Vivemos em uma época marcada por palavras rápidas, julgamentos imediatos e divisões profundas. Em muitos ambientes, discordar deixou de significar apenas pensar de maneira diferente. A divergência passou a ser tratada como ameaça, e o outro passou a ser reduzido a uma opinião, a um grupo ou a um rótulo.
A fé cristã oferece outro caminho. O apóstolo Paulo convida a comunidade a falar a verdade em amor. Essa união é essencial. Uma verdade sem amor pode se tornar instrumento de agressão. Um amor sem compromisso com a verdade pode perder profundidade. O desafio cristão consiste em sustentar convicções firmes com uma postura que preserve a dignidade humana.
Escutar não é abandonar a fé
O diálogo verdadeiro não exige que todas as diferenças desapareçam. Também não significa relativizar aquilo em que acreditamos. Dialogar é reconhecer que nenhuma pessoa pode ser resumida por uma única ideia. É aproximar-se com disposição para compreender, formular boas perguntas e apresentar nossas razões com clareza e respeito.
Nos Evangelhos, Jesus encontra pessoas muito diferentes.
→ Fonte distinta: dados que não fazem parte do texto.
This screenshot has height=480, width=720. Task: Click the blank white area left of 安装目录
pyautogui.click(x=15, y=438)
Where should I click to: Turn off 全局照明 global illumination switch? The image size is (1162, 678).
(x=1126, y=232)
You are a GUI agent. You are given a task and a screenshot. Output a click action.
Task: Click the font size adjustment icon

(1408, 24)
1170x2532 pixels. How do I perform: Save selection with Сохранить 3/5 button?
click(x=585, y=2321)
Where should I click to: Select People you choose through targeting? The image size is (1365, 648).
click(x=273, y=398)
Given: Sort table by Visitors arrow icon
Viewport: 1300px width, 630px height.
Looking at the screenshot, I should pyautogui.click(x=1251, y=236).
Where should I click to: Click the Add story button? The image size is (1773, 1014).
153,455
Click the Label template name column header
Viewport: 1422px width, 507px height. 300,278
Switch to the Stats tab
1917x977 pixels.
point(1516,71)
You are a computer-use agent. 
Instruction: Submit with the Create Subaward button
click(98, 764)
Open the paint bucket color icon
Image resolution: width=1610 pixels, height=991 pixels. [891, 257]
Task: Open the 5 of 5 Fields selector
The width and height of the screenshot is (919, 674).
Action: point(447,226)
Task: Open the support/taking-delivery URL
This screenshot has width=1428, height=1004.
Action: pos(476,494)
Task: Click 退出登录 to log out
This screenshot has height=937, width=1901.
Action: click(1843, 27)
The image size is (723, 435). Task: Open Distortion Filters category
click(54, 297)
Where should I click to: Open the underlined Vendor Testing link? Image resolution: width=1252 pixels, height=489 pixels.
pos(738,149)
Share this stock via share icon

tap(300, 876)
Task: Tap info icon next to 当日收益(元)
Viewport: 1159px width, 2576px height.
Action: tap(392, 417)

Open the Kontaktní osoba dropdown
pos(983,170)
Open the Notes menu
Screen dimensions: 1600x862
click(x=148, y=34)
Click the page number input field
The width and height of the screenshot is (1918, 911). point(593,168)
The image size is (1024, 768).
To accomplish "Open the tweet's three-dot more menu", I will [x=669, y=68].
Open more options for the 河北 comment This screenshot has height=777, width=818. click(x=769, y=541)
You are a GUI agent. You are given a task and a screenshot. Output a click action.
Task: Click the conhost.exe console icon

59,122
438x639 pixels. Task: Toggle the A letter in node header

Ele conversa com religiosos, estrangeiros, pessoas marginalizadas e autoridades. Nem sempre concorda com elas, mas frequentemente cria espaço para perguntas e transforma confrontos em oportunidades de revelação. Sua firmeza nunca depende da desumanização do outro.
Em uma sociedade polarizada, o diálogo se torna uma forma de testemunho. Ele demonstra que a identidade cristã não precisa ser sustentada pelo medo ou pela agressividade. Podemos discordar sem humilhar, corrigir sem desprezar e testemunhar nossa fé sem fechar as portas para a escuta.
Antes de responder a uma opinião diferente, vale perguntar: minhas palavras ajudam a construir compreensão? Estou defendendo uma ideia ou tentando ferir uma pessoa? O tom da minha fala corresponde ao Evangelho que desejo anunciar?